Il regista ha affermato che l'idea per questa storia è nata da una parte dal suo vissuto di figlio di un operaio, dall'altra di essere rimasto colpito, da bambino, dall'osservazione di uno di questi antichi forni e delle persone che vi lavoravano.

Sullo stile, oltre a regalare un'intelligente riflessione sul bianco e nero (che “è un regalo della fotografia e del cinema, perché noi vediamo il mondo a colori”), Bahrami manifesta la sua preferenza per lo stile registico che definisce “all'orientale” fatto di ritmo lento e scene lunghe. Tra le fonti di ispirazione cita il film “Natura Morta” ed i registi Abbas Kiarostami, di cui è stato allievo per un anno, e Bela Tarr, che lo ispira al punto di considerarsene allievo. Bahrami ribadisce l'amore degli iraniani per il cinema italiano, soprattutto neorealista e afferma il suo desiderio, condiviso da molti registi connazionali, di fare un cinema “umanistico” che racconti la vita degli umili, come gli operai ed i loro rapporti col datore di lavoro.

Non poteva mancare la domanda sulla figura della donna: il regista risponde che la condizione femminile nella società iraniana non può essere giudicata sulla base di un film le donne iraniane di ambiente urbano non se la passano oggi così male come i personaggi femminili del suo film, ma che egli, volendo costruire una pellicola fuori dal tempo, ha messo in scena una “figura storica” della donna.

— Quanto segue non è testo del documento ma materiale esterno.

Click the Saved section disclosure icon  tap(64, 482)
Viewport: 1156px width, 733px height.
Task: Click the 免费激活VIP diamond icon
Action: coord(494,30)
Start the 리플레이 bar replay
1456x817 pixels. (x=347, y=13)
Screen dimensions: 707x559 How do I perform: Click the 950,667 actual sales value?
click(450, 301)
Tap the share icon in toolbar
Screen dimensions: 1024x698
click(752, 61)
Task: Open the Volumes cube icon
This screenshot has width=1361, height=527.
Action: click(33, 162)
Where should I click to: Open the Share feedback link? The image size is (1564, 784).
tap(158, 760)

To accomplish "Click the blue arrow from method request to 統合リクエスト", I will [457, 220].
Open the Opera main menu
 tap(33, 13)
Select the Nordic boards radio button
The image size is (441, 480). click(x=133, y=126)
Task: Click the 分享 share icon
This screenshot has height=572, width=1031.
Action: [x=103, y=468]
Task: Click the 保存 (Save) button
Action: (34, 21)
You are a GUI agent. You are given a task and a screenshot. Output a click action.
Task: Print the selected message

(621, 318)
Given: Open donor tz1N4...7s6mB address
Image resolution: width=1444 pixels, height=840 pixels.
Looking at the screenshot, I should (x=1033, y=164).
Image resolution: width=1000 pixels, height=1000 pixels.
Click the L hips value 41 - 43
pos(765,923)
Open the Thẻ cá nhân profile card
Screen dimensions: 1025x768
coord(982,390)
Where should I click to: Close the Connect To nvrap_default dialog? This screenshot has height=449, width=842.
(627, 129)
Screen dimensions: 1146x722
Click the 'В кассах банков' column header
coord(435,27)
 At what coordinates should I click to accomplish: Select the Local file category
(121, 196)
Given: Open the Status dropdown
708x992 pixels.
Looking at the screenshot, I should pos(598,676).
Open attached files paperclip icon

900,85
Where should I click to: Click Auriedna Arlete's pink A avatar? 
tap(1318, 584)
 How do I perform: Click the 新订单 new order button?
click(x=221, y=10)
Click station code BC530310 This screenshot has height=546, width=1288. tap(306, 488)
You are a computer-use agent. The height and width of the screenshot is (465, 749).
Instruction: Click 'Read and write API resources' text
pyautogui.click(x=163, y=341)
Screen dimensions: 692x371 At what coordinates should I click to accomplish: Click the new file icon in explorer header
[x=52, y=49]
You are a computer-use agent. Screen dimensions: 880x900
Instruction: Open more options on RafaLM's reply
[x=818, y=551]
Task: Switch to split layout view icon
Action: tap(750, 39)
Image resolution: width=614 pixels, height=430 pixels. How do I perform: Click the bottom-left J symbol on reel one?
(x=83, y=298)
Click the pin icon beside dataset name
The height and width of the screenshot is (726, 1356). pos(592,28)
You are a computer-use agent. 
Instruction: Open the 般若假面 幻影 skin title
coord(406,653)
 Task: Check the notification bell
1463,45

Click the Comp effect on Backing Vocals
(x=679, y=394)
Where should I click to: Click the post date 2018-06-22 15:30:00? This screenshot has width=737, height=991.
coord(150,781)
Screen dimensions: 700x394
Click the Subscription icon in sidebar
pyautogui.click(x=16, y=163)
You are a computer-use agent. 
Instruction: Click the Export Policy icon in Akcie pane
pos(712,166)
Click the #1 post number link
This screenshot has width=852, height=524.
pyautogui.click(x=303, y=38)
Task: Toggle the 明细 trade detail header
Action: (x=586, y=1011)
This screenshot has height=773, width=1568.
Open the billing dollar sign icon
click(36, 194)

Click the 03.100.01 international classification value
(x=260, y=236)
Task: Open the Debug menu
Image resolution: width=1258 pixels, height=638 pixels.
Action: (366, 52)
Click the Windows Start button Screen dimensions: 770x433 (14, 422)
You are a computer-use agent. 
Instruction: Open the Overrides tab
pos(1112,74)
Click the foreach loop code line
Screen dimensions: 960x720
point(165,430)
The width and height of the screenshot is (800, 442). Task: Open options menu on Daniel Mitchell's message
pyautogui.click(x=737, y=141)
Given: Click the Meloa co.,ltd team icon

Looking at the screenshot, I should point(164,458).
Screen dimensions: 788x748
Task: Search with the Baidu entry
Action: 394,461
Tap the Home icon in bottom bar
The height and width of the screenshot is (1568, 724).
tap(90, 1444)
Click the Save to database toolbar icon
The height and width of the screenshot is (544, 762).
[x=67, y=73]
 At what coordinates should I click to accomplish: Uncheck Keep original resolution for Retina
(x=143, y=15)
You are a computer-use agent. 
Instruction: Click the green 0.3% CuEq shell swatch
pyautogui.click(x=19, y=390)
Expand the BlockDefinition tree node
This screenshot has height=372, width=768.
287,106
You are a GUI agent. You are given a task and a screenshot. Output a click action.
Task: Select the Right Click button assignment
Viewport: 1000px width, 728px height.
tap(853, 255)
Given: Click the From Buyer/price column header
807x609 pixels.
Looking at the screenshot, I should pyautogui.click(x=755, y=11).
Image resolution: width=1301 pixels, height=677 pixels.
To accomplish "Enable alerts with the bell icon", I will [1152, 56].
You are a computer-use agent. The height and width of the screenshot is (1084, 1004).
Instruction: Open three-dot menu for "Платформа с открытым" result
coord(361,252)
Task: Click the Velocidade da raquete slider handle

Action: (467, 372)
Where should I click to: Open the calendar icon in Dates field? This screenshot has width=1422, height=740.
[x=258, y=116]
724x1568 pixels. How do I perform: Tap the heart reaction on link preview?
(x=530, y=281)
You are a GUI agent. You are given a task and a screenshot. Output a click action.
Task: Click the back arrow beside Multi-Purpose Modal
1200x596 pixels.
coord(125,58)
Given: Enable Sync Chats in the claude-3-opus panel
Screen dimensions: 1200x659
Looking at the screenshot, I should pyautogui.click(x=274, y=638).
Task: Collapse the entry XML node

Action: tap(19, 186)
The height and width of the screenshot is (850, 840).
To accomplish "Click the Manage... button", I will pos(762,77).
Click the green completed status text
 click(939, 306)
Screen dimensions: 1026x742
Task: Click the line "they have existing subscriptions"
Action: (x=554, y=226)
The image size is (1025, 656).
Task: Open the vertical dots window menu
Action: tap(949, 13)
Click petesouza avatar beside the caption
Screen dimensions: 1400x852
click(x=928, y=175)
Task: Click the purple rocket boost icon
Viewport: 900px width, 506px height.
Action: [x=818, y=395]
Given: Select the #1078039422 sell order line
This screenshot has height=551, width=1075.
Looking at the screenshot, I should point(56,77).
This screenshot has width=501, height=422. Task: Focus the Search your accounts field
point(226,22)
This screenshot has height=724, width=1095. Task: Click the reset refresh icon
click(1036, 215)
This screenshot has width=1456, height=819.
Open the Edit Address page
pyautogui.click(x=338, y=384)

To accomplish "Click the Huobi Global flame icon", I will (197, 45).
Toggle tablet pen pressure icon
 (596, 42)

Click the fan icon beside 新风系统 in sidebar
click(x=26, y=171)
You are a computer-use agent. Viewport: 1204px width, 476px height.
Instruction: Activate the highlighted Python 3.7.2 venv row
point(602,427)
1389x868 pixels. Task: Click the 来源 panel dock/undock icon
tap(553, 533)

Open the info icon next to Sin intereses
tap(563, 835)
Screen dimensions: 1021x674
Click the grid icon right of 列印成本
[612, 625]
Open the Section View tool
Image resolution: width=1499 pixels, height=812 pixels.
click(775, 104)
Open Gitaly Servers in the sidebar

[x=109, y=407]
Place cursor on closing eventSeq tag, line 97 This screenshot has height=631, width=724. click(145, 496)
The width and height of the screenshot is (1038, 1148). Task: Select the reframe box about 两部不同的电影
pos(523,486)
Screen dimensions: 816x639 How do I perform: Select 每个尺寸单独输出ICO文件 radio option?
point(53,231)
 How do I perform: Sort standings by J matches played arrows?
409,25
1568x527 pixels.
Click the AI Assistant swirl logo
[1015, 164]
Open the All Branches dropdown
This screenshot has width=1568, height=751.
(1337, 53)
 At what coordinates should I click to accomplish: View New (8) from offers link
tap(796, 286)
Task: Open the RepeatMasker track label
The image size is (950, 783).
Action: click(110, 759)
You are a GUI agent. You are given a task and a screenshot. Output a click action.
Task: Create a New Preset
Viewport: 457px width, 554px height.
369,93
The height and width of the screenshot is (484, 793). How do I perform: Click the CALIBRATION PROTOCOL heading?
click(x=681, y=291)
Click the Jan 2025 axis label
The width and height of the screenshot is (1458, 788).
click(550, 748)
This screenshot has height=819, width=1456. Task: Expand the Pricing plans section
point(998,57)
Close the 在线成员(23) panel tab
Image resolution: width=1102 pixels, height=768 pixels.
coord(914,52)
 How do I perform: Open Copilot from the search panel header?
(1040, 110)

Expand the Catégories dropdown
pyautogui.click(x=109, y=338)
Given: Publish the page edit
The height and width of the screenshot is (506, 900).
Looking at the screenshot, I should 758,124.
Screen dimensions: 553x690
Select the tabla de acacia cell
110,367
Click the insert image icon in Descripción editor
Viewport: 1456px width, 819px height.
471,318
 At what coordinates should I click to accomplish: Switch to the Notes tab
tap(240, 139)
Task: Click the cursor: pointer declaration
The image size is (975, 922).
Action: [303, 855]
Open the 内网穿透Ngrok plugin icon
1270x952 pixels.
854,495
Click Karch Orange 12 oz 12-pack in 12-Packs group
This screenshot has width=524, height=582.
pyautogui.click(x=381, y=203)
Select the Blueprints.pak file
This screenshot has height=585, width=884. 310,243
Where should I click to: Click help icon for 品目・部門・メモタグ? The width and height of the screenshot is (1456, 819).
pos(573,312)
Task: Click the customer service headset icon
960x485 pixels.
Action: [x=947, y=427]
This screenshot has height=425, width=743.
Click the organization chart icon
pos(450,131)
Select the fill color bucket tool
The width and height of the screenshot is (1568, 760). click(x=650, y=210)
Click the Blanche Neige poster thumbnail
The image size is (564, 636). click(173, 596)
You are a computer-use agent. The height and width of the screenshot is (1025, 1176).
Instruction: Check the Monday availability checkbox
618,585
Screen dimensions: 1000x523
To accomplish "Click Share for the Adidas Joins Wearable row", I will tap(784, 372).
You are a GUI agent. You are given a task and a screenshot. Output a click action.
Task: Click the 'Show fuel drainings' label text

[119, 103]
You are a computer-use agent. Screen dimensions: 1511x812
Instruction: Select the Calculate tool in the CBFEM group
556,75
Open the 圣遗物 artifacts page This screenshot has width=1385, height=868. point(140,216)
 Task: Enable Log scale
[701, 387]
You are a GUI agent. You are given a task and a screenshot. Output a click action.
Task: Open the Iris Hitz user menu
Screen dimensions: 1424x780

Comunque ribadisce non c'è politica nel suo film, perché se una pellicola si avvicina alla politica rischia di perdere parte del suo valore artistico; che i suoi personaggi intendono rappresentare gli operai ovunque nel mondo e si sottrae da ogni velleità di alimentare il conflitto di classe, perché per lui non si può vedere la realtà in maniera dicotomica ne le colpe vanno equamente suddivise tra operai a datori di lavoro.

Sul lancinante finale, l'autore afferma che ogni spettatore, sulla base delle sue esperienze, può vedervi qualcosa di diverso e trarre una sua conclusione personale; lui, parlando da spettatore e non d aautore, ci vede una scelta di libertà del protagonista, che “esce dal cerchio e va verso la libertà”.